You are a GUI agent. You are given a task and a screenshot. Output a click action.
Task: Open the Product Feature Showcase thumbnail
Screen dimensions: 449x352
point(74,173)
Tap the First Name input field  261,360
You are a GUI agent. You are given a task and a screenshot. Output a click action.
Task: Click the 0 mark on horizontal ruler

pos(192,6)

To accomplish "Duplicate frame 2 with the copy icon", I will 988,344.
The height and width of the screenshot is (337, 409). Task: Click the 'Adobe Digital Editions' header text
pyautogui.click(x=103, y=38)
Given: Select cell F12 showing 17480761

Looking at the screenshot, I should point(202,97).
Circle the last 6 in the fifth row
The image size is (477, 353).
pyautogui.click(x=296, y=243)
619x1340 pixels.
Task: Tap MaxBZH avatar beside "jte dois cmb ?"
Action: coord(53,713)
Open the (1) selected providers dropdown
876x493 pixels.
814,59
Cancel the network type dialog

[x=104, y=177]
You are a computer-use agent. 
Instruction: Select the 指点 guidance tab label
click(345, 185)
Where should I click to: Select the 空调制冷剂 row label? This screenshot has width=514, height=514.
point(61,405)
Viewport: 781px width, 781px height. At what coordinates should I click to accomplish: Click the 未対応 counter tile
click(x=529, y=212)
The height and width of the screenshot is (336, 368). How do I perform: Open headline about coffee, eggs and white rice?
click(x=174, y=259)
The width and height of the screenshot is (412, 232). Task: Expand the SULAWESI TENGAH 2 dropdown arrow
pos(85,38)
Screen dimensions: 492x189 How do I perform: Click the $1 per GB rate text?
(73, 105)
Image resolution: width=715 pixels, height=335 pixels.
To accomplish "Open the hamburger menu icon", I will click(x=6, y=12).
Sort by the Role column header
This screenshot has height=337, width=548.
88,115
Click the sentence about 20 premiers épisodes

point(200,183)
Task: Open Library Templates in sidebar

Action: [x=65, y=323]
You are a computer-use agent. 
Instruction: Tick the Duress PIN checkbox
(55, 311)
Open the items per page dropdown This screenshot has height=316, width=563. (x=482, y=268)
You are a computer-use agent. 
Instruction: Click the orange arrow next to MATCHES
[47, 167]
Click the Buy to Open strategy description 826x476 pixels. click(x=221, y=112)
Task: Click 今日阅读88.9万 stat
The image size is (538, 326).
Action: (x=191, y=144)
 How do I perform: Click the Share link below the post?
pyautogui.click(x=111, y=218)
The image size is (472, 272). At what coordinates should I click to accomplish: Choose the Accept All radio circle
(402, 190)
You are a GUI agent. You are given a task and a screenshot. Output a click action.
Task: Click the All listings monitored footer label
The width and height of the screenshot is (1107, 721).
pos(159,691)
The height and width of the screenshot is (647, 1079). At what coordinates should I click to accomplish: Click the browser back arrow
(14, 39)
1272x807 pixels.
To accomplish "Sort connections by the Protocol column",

WHAT THIS TASK INVOLVES. The response must contain exactly the lines from the one with "The width and height of the screenshot is (412, 232)." to the end of the entries above, both included, and nothing more.

EXERCISE RESULT.
The width and height of the screenshot is (412, 232). Task: Expand the SULAWESI TENGAH 2 dropdown arrow
pos(85,38)
Screen dimensions: 492x189 How do I perform: Click the $1 per GB rate text?
(73, 105)
Image resolution: width=715 pixels, height=335 pixels.
To accomplish "Open the hamburger menu icon", I will click(x=6, y=12).
Sort by the Role column header
This screenshot has height=337, width=548.
88,115
Click the sentence about 20 premiers épisodes

point(200,183)
Task: Open Library Templates in sidebar

Action: [x=65, y=323]
You are a computer-use agent. 
Instruction: Tick the Duress PIN checkbox
(55, 311)
Open the items per page dropdown This screenshot has height=316, width=563. (x=482, y=268)
You are a computer-use agent. 
Instruction: Click the orange arrow next to MATCHES
[47, 167]
Click the Buy to Open strategy description 826x476 pixels. click(x=221, y=112)
Task: Click 今日阅读88.9万 stat
The image size is (538, 326).
Action: (x=191, y=144)
 How do I perform: Click the Share link below the post?
pyautogui.click(x=111, y=218)
The image size is (472, 272). At what coordinates should I click to accomplish: Choose the Accept All radio circle
(402, 190)
You are a GUI agent. You are given a task and a screenshot. Output a click action.
Task: Click the All listings monitored footer label
The width and height of the screenshot is (1107, 721).
pos(159,691)
The height and width of the screenshot is (647, 1079). At what coordinates should I click to accomplish: Click the browser back arrow
(14, 39)
1272x807 pixels.
To accomplish "Sort connections by the Protocol column",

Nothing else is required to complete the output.